Non è, infatti, una novità che l’accesso pervasivo a smartphone, social media e piattaforme di intrattenimento abbia trasformato il tempo libero e i modelli di socializzazione. Tuttavia, queste nuove modalità di interazione tendono delle pericolose trappole alle nuove generazioni – soprattutto ai cosiddetti nativi digitali. Molti adolescenti trascorrono, infatti, ore sui social a osservare le vite “perfette” degli altri, confrontandosi con standard irraggiungibili e sviluppando un senso di inadeguatezza.

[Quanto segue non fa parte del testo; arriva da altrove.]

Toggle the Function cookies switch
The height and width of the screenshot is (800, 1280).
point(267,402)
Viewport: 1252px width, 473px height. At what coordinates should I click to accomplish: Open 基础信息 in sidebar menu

Ne deriva, soprattutto per i caratteri più introversi e meno esuberanti, un abbassamento dell’autostima e l’attuazione della strategia del riccio. Un adolescente che si sente isolato tende a rifugiarsi sempre di più nella dimensione digitale, alimentando un circolo vizioso che riduce ulteriormente le occasioni di confronto reale.

Lo sport, in tal senso, può diventare uno speciale antidoto a questo veleno interiore: «La letteratura – dice sempre Telarico – ha ormai dimostrato che sport e movimento hanno un’azione preponderante sulla prevenzione primaria della depressione e dell’ansia, ma anche sulla prevenzione terziaria in quanto attività riabilitativa. Bisogna favorire e invitare i giovani ad uscire dalle loro camerette e dalla loro condizione di isolamento, utilizzando lo sport come mezzo di impegno».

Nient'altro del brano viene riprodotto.